2) Directional Selection
Directional sectional favours one of the extremes of the phenotypic range, i.e one end of the curve. When planet or animal; breeders try to breed new plants or animals to produce more of a given trait (i.e more protein in the grain or higher milk production in cows) they are practising a form of "artificial" directional selection (as opposed to "natural" selection). In nature directional selection may be a response to a change in the environment that favours one extreme of the phenotype. Such selection is seen when the environment changes markedly over short time period (i.e. several generations) OR the population moves to a new location with a different set of environmental conditions.
EG. Natural Selection and the Pepper Moth
Biston betularia is the British peppered moth. This moth occurs in two colour "morphs". One colour is a light and mottled (peppered) appearance, while the other colour is almost black. Good records were kept on the distribution of two morphs for many years in England. In the early 1840's England was in the gripes of the "Industrial revolution". Industries began spuing forth soot and smoke in the industrial urban centres. It was noticed that the distribution of black moths to peppered moths was changing in the urban vs. rural areas.

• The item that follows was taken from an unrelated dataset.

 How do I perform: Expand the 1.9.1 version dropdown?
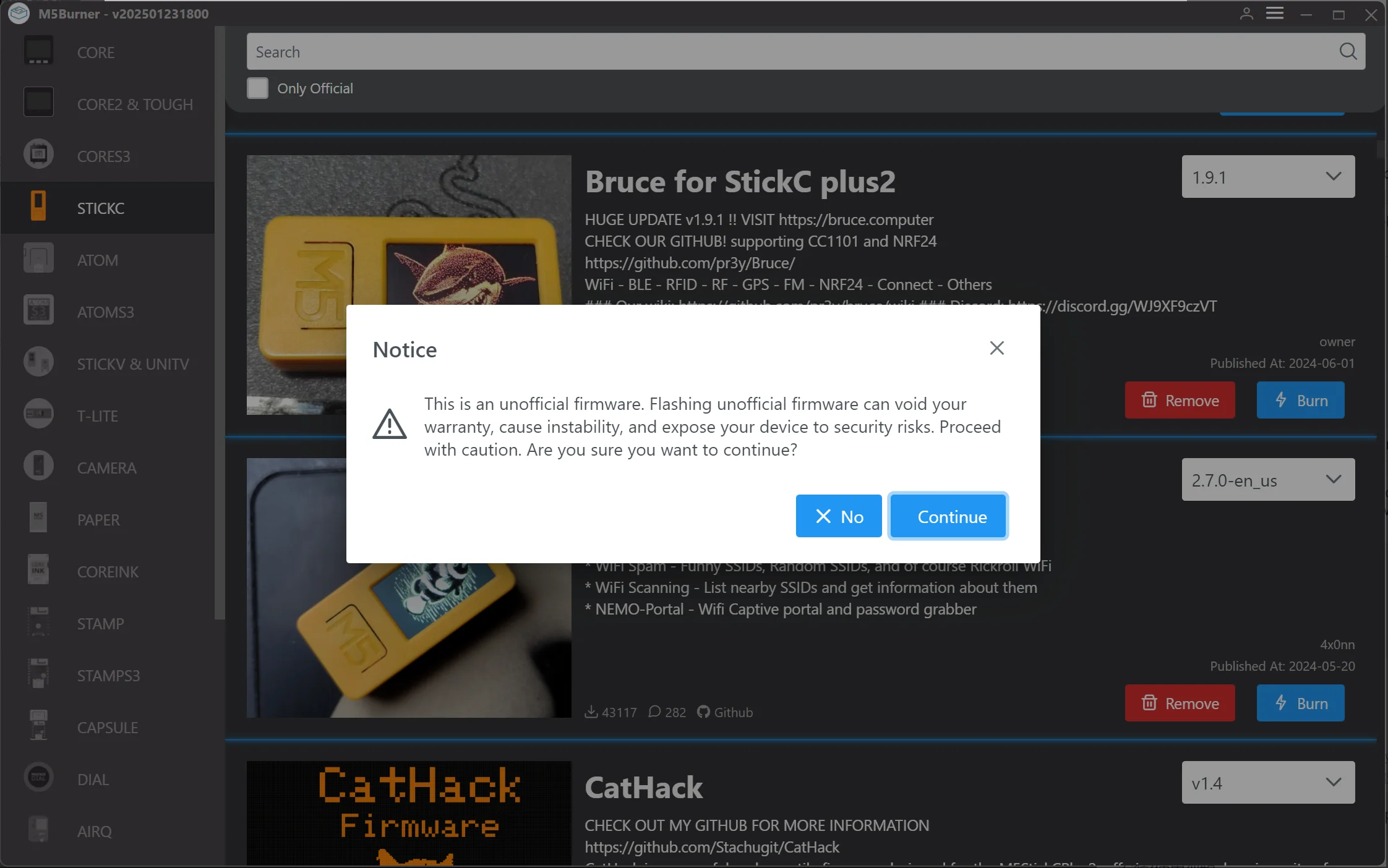tap(1268, 177)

Selection of Biston betularia in England
A) As Peppered moths sat on trees covered with light mottled lichens, they blended into background (camouflage) and birds found if difficult to see them. Therefore they survive "better" than the more conspicuous black morph. This accounted or the difference in the distribution.

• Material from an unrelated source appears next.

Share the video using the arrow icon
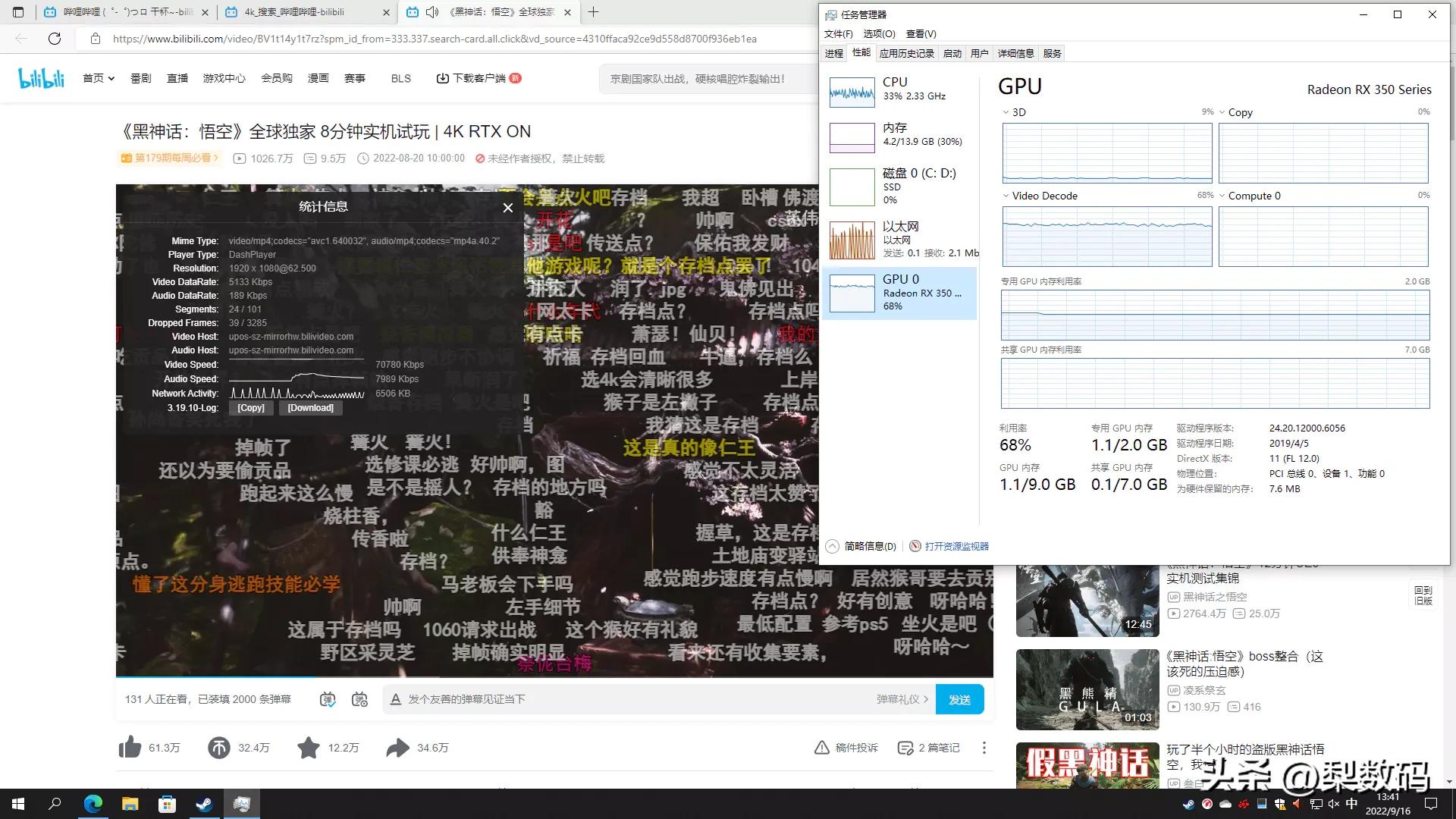 pos(397,747)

B) As the industrial pollution in the urban areas blackened the trees, the lighter coloured peppered morph became more conspicuous to the birds against the black tress. While the black morph blended into the new black background.
3) Disruptive Selection
In disruptive selection the intermediate types are selected against and those at the extremes are favoured. This type of selection produces a "bimodal' (two humped) distribution curve.